SOURCE TEXT Block Start

UN official describes 'immense relief' as water, food arrive in north Gaza amid truce
'People are so terrified that this pause won't be continued,' said UNICEF's James Elder
A United Nations official who took part in a humanitarian aid convoy to northern Gaza said on Sunday aid groups were on track to deliver the biggest shipment in over a month.
Before a four-day truce between Israel and Hamas got underway on Friday, UN agencies had voiced fears of disease and dehydration in the north, cut off from outside aid for weeks in a siege within a siege.
The UN previously said it could not get safe passage and medical groups who remained active, like the International Red Cross, came under fire there. In the nearly 50 days of war, 108 UN workers have been killed in Gaza, according to UNRWA, the UN aid agency for Palestinian refugees.
"People are so desperate and you can see in adults' eyes; they haven't eaten, you can see the children are getting thinner," the UN children's agency's James Elder told Reuters by video link from southern Gaza after returning from Gaza City.
"There's just this immense relief. Literally people as they get water start drinking the water immediately," he said. "They're thirsty. They've been thirsty for days."
The Palestine Red Crescent Society said on X, formerly known as Twitter, they had delivered 100 aid trucks to "Gaza and the northern governorates," with supplies like food, water, blankets, and baby formula.
'This war on children will continue'
Elder took part in a five-truck convoy on Sunday alongside other UN agencies delivering high-energy biscuits, vitamin tablets for children as well as medical kits. A dispute over aid flows to the north of the Israeli-besieged enclave temporarily held up a deal to free captives on Saturday.
The deliveries were made to hospitals where rations were controlled, Elder said. He described seeing children, often with multiple injuries including burns and shrapnel wounds, lying in hospital beds in a state of shock.
"They look like they'd been broken and then badly put back together," he said.
"It seems callous and cold to think that we may be getting to the end of those deliveries and hostilities will continue, [that] the war, this war on children will continue."
Even as the aid deliveries flowed north, Elder said he saw hundreds of Gazans heading in the other direction, fearing the renewal of Israeli bombardments if the four-day truce is not prolonged.
"People are so terrified that this pause won't be continued," Elder said.

SOURCE TEXT Block End
RECORDS SHOWN Block Start

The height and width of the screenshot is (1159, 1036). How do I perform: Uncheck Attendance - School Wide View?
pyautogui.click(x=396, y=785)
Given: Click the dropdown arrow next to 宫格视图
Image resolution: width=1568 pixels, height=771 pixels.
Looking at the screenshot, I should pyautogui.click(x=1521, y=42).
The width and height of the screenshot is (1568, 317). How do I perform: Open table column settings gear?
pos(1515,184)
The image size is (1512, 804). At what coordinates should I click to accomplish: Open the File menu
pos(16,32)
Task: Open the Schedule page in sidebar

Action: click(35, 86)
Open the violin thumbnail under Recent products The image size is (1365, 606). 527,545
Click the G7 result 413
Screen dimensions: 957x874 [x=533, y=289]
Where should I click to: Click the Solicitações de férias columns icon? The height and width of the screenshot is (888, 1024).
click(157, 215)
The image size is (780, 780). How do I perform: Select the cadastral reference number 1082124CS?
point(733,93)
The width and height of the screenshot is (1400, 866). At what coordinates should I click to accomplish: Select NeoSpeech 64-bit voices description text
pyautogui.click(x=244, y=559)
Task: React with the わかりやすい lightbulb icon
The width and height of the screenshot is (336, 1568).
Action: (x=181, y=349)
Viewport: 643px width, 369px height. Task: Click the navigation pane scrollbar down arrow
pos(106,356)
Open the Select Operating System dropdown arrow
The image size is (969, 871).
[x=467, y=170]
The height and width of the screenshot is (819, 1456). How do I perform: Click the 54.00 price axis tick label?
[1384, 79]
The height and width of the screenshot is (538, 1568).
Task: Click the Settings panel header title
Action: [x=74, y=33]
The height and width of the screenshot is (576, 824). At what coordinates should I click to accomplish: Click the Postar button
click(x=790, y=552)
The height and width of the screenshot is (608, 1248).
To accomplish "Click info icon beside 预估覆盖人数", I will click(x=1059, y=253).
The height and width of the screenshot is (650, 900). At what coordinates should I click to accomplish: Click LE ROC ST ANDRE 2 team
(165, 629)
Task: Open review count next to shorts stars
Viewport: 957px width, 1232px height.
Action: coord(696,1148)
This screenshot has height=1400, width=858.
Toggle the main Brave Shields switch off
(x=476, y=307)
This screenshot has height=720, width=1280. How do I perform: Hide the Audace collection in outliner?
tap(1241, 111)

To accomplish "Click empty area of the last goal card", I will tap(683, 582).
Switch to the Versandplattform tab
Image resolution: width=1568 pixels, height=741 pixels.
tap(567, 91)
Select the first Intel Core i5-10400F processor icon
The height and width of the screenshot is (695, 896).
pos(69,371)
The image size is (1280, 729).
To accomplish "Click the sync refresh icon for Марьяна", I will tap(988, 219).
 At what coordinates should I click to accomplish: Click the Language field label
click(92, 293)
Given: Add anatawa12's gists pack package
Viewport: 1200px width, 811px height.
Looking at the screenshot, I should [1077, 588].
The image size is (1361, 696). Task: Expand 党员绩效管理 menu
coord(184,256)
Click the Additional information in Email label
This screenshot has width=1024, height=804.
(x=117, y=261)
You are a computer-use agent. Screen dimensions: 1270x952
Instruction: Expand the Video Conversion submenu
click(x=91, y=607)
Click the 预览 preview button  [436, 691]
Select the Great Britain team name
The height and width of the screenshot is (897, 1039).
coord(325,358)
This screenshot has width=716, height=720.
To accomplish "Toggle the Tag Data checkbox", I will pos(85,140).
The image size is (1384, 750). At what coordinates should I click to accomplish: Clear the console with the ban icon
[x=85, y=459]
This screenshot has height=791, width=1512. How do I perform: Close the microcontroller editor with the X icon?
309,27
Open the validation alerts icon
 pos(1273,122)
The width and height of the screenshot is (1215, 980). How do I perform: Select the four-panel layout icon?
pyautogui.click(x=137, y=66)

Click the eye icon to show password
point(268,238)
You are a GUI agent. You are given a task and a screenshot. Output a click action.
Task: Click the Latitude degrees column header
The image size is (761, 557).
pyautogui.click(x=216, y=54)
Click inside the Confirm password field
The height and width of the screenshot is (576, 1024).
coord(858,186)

RECORDS SHOWN Block End

**INSTRUCTIONS:**
- A) According to the Gaza aid article, how many UN workers had been killed in Gaza during the nearly 50 days of war?
- B) Return the portion of the Gaza aid article that starts at "Before a four-day" and ends at "for Palestinian refugees.", copied word for word.
The items are not needed for this work.

**TASK-BY-TASK OUTPUTS:**
- A) 108 UN workers had been killed, according to UNRWA.

- B)
Before a four-day truce between Israel and Hamas got underway on Friday, UN agencies had voiced fears of disease and dehydration in the north, cut off from outside aid for weeks in a siege within a siege.
The UN previously said it could not get safe passage and medical groups who remained active, like the International Red Cross, came under fire there. In the nearly 50 days of war, 108 UN workers have been killed in Gaza, according to UNRWA, the UN aid agency for Palestinian refugees.